Hurt, marred and stunned by the world, I get a call from Cedarville’s Title 1X who implies I could be the problem. I was asked if there was anything you did wrong? If I possibly tempted him? I was told he should not have done that even if I was butt naked dancing in a strip show, but still, maybe I tempted him. Compassion with twisted ideology. Questions with manipulation and false conceived mercy with guilt. I had done nothing wrong yet I felt I was the one to blame.
Cedarville, a school that preaches love and acceptance maintains a defiled view of the life of its students. Cedarville, a group that challenges compassion for those in need will trample over you if you are not like them. Cedarville, an institution paid to provide housing and food will take that from you if deemed necessary.

☆ ☆ ☆ ☆ ☆

| TASKS TO PERFORM |
1 > In the Cedarville passage, what will the institution paid to provide housing and food do if it deems it necessary?
2 > Do these statements agree with the Cedarville passage? Give yes or no for each, quoting the words of the passage that decide it.
(a) The writer says they had done nothing wrong.
(b) The writer was told his conduct would have been acceptable if the writer had been dancing naked in a strip show.
(c) Cedarville is described as a school that preaches love and acceptance.
3 > Carry on the Cedarville passage from its last sentence.

| MATERIAL SUPPLIED |
☆ ☆ ☆ ☆ ☆

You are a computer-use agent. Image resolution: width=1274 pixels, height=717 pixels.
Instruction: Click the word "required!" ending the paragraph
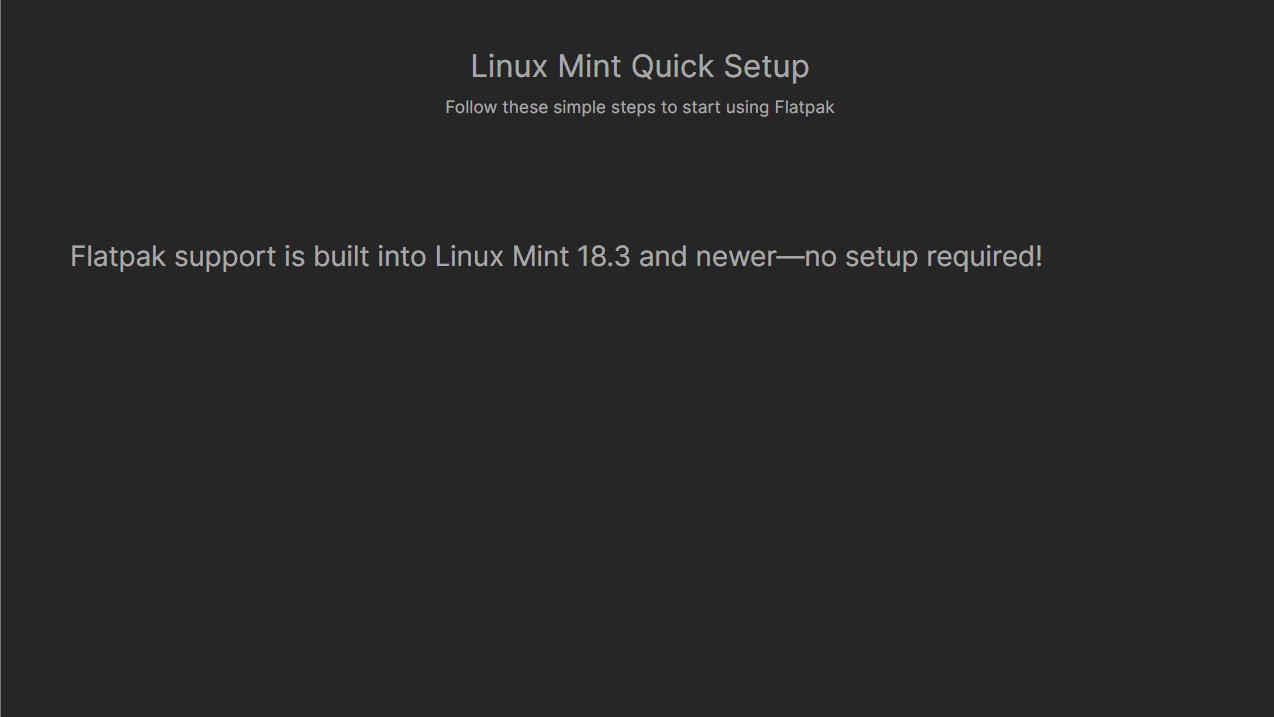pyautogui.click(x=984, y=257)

☆ ☆ ☆ ☆ ☆

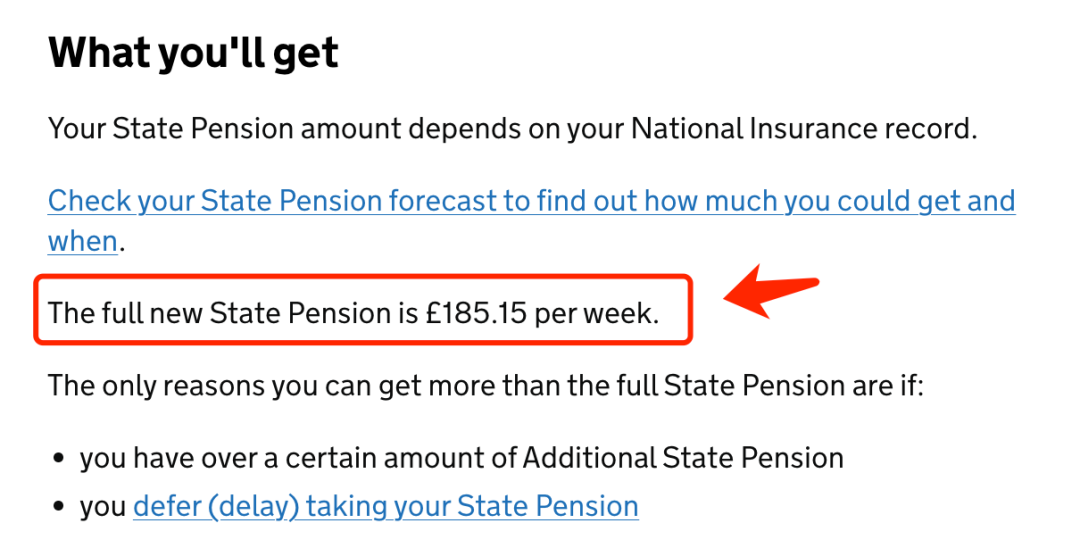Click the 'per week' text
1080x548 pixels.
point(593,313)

☆ ☆ ☆ ☆ ☆

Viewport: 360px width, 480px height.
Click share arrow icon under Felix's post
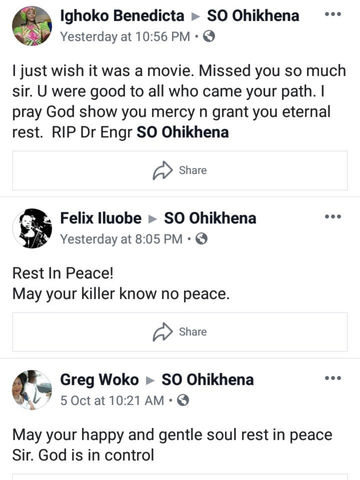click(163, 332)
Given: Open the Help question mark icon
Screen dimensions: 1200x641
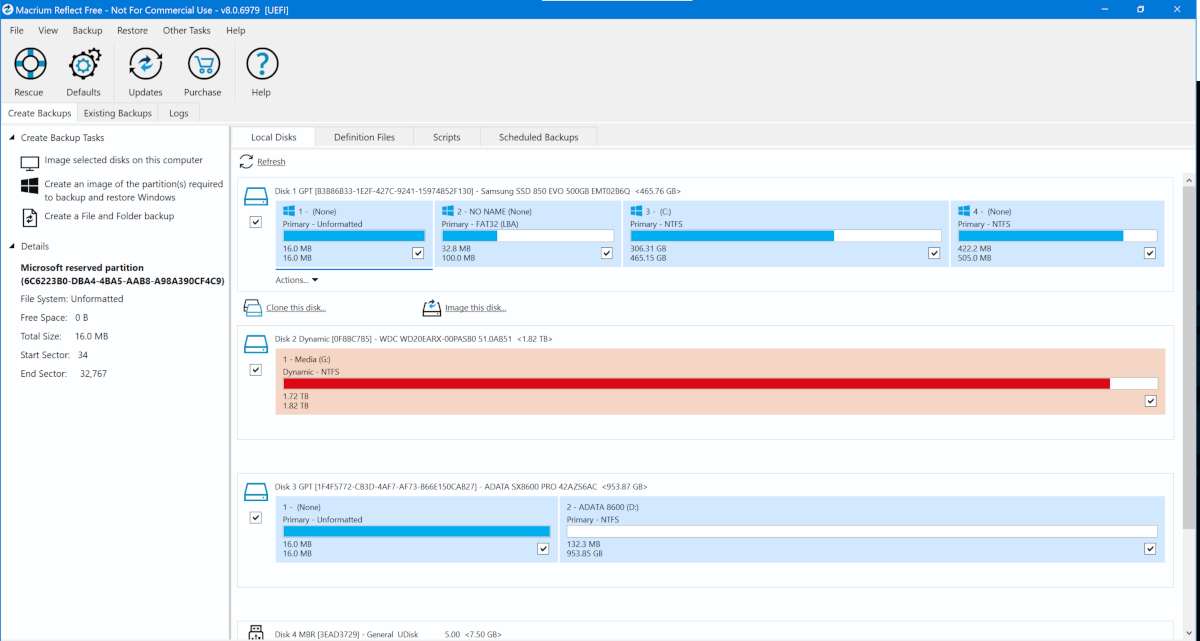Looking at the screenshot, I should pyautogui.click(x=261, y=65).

☆ ☆ ☆ ☆ ☆

| RESPONSE LIST |
1 > It will take that housing and food from you.

2 >
(a) Yes: "I had done nothing wrong yet I felt I was the one to blame."
(b) No: "he should not have done that even if I was butt naked dancing in a strip show"
(c) Yes: "a school that preaches love and acceptance"

3 >
It sickens me to know that the woman who made the decision for the trajectory of my safety and my life during such a vitally vulnerable time still has the ability to make decisions over many girls’ life. She remains the Dean of Women to this day. It sickens me to know I will spend many years in debt trying to pay back the hospital bills that never should have occurred. It sickens me to know that I will spend thousands of dollars and twenty years of my life paying back Cedarville student loans that should no longer be my responsibility. It sickens me to know that a God of love and a God of justice is being presented at Cedarville yet no justice has been brought for what I was forced to endure.
While I have endured this great tragedy that never should have occurred, I still pray for Cedarville, I pray for their students, and I pray justice will be brought for their failures and what I was forced to endure by their hands.